* [What you should do] Format the records from the line that contains "Given: Toggle the local directory tree view" to the line that contains "will tap(345, 770)." as a numbered list, with blank lines omitted.

* [Records to use]
▬▬▬▬▬▬
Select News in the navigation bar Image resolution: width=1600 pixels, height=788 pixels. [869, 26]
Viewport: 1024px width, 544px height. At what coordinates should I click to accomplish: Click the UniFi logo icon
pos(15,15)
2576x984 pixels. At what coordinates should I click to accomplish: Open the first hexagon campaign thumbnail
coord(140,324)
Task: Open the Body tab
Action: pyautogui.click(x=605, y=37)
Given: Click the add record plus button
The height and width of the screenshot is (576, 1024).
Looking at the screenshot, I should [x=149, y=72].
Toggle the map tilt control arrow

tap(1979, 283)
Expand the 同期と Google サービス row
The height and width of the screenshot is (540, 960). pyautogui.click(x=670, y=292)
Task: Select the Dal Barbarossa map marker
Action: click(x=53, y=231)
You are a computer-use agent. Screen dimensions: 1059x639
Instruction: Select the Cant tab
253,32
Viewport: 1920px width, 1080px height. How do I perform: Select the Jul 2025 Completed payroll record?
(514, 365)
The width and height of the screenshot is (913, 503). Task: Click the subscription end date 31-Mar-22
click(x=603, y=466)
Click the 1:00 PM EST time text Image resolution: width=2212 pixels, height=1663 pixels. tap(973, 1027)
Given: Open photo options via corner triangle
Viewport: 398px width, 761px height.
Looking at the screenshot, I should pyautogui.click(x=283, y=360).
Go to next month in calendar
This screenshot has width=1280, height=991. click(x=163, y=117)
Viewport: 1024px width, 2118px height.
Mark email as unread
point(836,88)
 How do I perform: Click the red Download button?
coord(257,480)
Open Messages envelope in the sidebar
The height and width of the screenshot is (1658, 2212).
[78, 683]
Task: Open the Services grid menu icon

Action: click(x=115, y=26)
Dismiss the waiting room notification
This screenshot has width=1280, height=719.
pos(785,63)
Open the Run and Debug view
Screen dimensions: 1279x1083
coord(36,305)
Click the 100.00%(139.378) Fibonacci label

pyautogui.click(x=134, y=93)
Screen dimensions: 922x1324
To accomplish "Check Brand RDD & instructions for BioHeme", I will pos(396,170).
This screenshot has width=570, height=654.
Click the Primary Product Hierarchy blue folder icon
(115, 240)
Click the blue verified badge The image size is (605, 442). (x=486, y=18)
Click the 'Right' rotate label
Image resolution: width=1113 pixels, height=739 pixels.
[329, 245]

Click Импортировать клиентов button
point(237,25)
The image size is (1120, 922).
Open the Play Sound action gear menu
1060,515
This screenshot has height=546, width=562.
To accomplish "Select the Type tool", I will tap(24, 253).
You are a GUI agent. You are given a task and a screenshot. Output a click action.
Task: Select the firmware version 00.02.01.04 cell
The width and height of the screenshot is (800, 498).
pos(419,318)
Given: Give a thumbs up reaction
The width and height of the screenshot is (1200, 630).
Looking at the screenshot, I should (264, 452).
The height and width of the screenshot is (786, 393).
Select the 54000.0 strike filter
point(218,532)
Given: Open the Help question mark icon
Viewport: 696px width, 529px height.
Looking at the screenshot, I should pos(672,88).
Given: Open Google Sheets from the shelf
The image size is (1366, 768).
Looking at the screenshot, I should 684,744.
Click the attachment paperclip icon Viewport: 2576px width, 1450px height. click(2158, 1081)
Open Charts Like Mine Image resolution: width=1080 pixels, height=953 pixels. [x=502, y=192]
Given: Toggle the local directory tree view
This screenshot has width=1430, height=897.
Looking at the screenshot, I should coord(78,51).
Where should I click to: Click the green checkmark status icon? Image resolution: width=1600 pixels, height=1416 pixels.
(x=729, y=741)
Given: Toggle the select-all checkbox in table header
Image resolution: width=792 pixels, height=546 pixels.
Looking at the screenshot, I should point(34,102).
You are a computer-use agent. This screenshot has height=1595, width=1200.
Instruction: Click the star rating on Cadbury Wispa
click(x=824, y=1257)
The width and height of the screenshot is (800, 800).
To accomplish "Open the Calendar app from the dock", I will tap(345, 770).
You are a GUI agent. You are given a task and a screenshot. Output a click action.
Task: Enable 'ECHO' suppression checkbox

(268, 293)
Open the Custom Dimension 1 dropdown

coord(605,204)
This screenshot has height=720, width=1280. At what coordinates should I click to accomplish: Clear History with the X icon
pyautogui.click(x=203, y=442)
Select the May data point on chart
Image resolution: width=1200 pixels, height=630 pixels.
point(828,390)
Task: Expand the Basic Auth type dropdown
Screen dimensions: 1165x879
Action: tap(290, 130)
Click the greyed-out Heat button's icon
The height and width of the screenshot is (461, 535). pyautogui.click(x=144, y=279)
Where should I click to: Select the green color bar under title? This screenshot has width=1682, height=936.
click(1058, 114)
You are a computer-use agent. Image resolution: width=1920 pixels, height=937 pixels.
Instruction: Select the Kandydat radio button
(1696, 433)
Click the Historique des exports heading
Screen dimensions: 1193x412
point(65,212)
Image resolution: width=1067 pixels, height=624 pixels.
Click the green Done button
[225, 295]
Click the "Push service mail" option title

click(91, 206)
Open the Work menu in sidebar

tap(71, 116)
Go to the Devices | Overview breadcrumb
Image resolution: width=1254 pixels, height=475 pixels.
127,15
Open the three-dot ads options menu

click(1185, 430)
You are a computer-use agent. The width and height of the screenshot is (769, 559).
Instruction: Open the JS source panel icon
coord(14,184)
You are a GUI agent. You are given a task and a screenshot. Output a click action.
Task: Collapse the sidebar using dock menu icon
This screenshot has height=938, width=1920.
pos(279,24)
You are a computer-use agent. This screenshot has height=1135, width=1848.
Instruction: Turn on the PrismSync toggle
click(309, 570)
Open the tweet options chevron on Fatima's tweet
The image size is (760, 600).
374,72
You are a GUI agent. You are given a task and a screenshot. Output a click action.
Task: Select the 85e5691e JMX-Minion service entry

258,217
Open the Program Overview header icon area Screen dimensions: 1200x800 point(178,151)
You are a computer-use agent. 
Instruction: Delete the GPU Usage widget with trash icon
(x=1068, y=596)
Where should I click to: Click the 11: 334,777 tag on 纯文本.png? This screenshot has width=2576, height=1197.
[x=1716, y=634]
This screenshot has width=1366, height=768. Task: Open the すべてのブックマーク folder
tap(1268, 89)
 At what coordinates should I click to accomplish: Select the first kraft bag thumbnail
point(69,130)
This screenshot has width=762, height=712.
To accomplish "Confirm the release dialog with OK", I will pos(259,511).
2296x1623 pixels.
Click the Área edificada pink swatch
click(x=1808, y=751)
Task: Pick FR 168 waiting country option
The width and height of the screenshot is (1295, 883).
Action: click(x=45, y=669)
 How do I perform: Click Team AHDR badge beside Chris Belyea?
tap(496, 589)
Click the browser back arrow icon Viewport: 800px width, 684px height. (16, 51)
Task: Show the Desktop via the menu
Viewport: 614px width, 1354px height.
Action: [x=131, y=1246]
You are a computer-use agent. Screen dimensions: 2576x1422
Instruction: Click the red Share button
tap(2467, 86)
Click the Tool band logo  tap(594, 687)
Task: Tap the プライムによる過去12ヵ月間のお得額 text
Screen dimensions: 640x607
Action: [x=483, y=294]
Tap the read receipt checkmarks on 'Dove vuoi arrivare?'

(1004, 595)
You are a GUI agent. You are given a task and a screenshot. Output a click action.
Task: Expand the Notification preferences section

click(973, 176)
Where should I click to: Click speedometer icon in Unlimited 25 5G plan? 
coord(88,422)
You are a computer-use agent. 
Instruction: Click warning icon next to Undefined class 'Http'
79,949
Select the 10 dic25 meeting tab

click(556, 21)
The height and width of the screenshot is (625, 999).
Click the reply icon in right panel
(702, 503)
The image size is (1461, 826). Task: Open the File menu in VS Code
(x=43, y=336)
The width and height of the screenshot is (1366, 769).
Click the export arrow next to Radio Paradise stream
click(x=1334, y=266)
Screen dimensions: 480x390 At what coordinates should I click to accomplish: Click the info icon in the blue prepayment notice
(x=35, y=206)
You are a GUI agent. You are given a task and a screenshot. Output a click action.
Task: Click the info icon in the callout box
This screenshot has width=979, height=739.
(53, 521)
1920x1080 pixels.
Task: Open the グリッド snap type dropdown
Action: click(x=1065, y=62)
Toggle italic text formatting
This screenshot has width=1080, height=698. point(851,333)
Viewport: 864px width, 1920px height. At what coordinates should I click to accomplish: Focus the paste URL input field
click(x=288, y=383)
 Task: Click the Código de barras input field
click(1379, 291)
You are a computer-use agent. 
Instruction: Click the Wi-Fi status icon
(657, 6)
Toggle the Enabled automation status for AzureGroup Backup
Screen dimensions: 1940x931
▬▬▬▬▬▬
* [Exercise result]
1. Given: Toggle the local directory tree view
2. This screenshot has width=1430, height=897.
3. Looking at the screenshot, I should coord(78,51).
4. Where should I click to: Click the green checkmark status icon? Image resolution: width=1600 pixels, height=1416 pixels.
5. (x=729, y=741)
6. Given: Toggle the select-all checkbox in table header
7. Image resolution: width=792 pixels, height=546 pixels.
8. Looking at the screenshot, I should point(34,102).
9. You are a computer-use agent. This screenshot has height=1595, width=1200.
10. Instruction: Click the star rating on Cadbury Wispa
11. click(x=824, y=1257)
12. The width and height of the screenshot is (800, 800).
13. To accomplish "Open the Calendar app from the dock", I will tap(345, 770).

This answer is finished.